As Suffolk Downs seeks a new partner for a planned East Boston casino and offers reassurances ahead of a Nov. 5 vote, it is facing calls to withdraw its application.
Suffolk split ways with its partner Caesars Entertainment amid a background check by the Massachusetts Gaming Commission, which Caesars said used standards that are “arbitrary, unreasonable and inconsistent with those that exist in every other gaming jurisdiction.”
Now in flux, the horse track owners seeking to build a resort casino near the beach between East Boston and Revere, are facing calls from their antagonist, No Eastie Casino, to drop out of the running.
“Even if Sterling Suffolk is able to secure a new operating partner on short notice, our community will be forced to decide on a proposal which will now be fundamentally and materially different from the original Caesars partnership in dozens of critical respects,” the group wrote, saying proceeding to the vote two weeks away would constitute a “bait and switch” and “a flagrant abuse of the trust which Suffolk Downs have enjoyed in this community for generations.”
Chip Tuttle appeared in a video message to reaffirm the company’s commitment to create 4,000 jobs, hire locally, and be a good neighbor.
“Recently we changed the company that will manage gaming operations here if we’re successful in earning a license,” Tuttle said in the video. “What hasn’t changed? Our plans to develop a world-class destination resort.”
Gov. Deval Patrick who signed the 2011 gaming law, said he supports the Gaming Commission and declined to opine Monday on whether the vote should be pushed off. For Boston voters, Nov. 5 is also the first mayoral election in 20 years where Mayor Tom Menino will not appear as a candidate, as City Councilor John Connolly and Rep. Martin Walsh vie to succeed him.
“I think the Gaming Commission is doing a great job making sure we get into this new area wisely and carefully, and I support them,” Patrick said. Asked about moving the vote, he said, “Why do you keep asking me about gaming?
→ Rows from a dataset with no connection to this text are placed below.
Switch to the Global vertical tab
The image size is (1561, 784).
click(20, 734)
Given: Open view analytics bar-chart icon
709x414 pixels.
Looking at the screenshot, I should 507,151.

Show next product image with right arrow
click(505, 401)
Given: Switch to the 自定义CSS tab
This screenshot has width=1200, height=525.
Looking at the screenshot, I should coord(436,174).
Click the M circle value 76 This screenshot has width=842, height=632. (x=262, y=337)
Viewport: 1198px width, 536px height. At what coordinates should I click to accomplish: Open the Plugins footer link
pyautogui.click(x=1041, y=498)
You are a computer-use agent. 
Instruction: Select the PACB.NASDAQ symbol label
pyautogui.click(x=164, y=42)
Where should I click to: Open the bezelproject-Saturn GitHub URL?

We set up the gaming framework the way we did so that you would ask these questions of the Gaming Commission, not me.”
The Gaming Commission plans to release its redacted background check report ahead of an Oct. 29 meeting to determine the suitability of the prospective casino developers.
Suffolk Downs Sterling Suffolk Racecourse applied for the license before last winter’s deadline for phase one applications, and signed host community agreements in late August.
Bringing in a new partner would require commission approval, according to a commission official.
Last minute changes in ownership would not be without precedent.
In September, Penn National Gaming, which had previously failed to win over municipal officials in Springfield and Tewksbury, sought to partner with Plainridge Racecourse, in Plainville, for its slots license application.
Plainridge had previously sought to win a license on its own, but the group was deemed unsuitable after revelations about former track president Gary Piontkoski's personal cash withdrawals from the track's money room.
The commission allowed Penn National to go forward with the Sept. 10 vote, which passed 76 percent to 24 percent.
Suffolk had already previously lost former real estate partner Vornado Realty Trust, which backed out amid the commission’s background check scrutiny.
Critics have also called into question Caesars and Suffolk’s revenue projections, saying $1 billion in revenue is an unrealistic goal.
“This is pure magical thinking that Caesars, a company in financial ruin, who just yesterday according to the Wall Street Journal filed restructuring plans with the SEC, will fulfill this magical wishlist negotiated with Boston – 4,000 jobs and $1 Billion in revenue,” former mayoral candidate Bill Walczak said in a statement in September, when he called for a citywide vote. “It absolutely ludicrous!”